Inhaled insulin isn’t an option for everyone. It’s contraindicated in people with chronic lung diseases like asthma or COPD because it can trigger sudden airway constriction. Before starting it, you’ll need lung function testing. It’s also not recommended for current smokers or people who recently quit. For those who qualify, though, it offers a needle-free way to cover meals.
Biosimilar Insulins
Biosimilar insulins are near-identical copies of brand-name insulins, similar to how generic drugs work for non-biological medications. The difference is that insulin is a large, complex molecule made from living cells, so biosimilars aren’t exact duplicates. They go through rigorous testing to confirm they work the same way in the body.
The FDA has approved biosimilar versions of glargine, and at least one, glargine-yfgn, has earned “interchangeable” status with brand-name Lantus. Interchangeable means your pharmacist can substitute it without needing a new prescription from your doctor, just like switching to a generic pill. Biosimilars generally cost less than their brand-name counterparts, which matters in a category of medication that many people take for decades.
How These Types Work Together
Most insulin regimens combine a basal insulin with a mealtime insulin. The basal component (long-acting or intermediate-acting) keeps your blood sugar steady in the background. The mealtime component (rapid-acting or short-acting) covers the surge that happens after eating. People with type 2 diabetes sometimes start with basal insulin alone and add mealtime doses later if needed, while people with type 1 diabetes almost always use both from the start.

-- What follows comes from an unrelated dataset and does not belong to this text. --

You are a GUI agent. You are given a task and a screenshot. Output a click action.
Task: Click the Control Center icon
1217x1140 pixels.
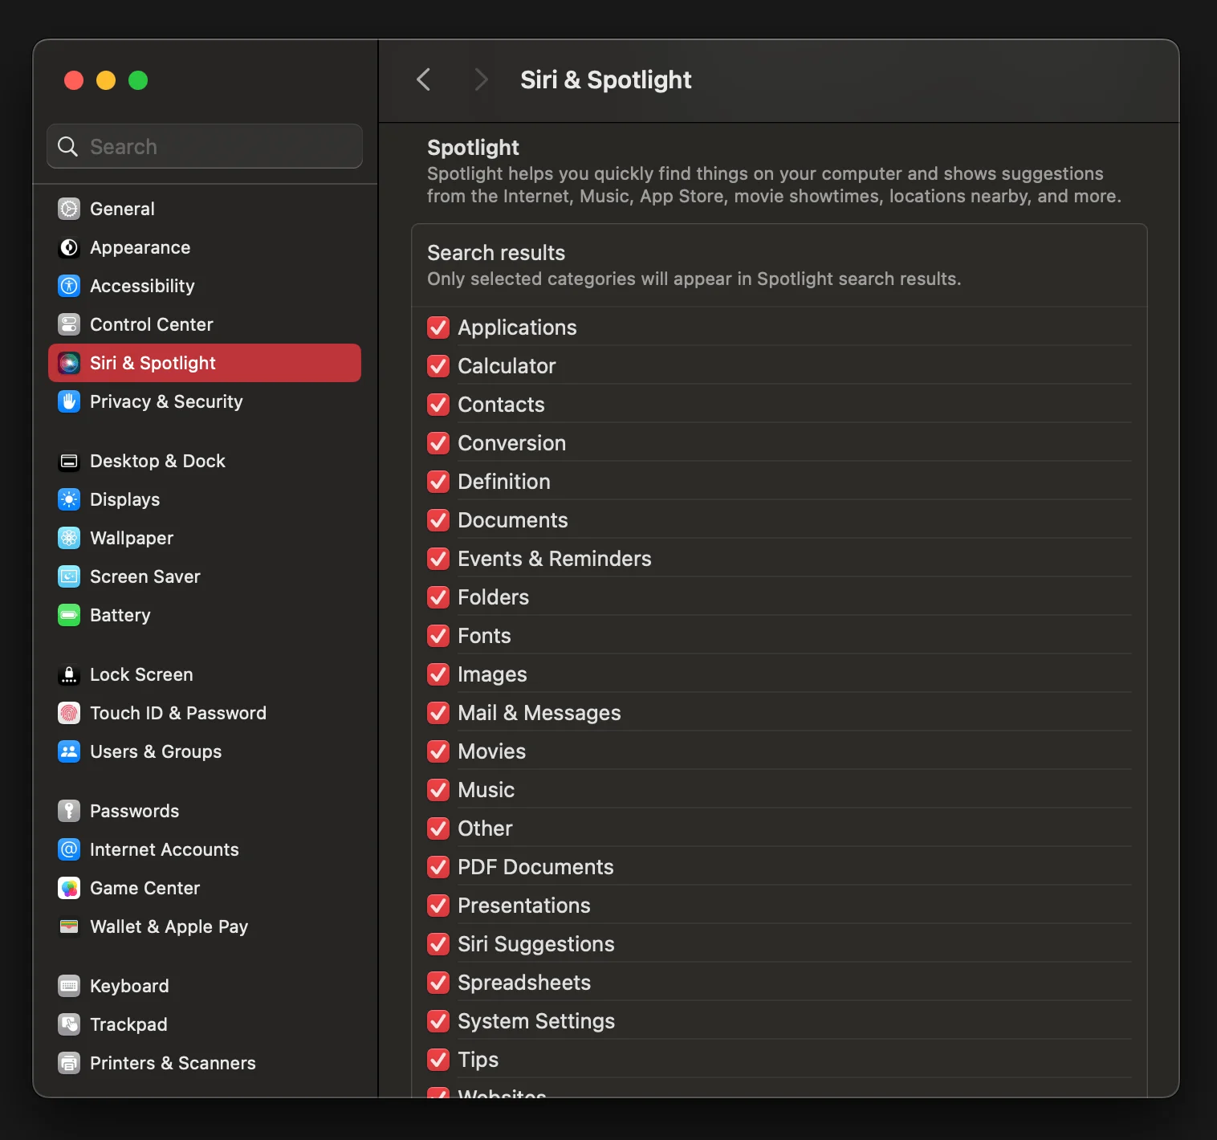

The specific brands within each category can vary in onset, peak, and duration. Two rapid-acting insulins from different manufacturers won’t behave identically. Your response also depends on where you inject (the abdomen absorbs faster than the thigh), your activity level, and your body temperature. These variables are part of why managing insulin involves regular blood sugar monitoring and ongoing adjustments rather than a single fixed prescription.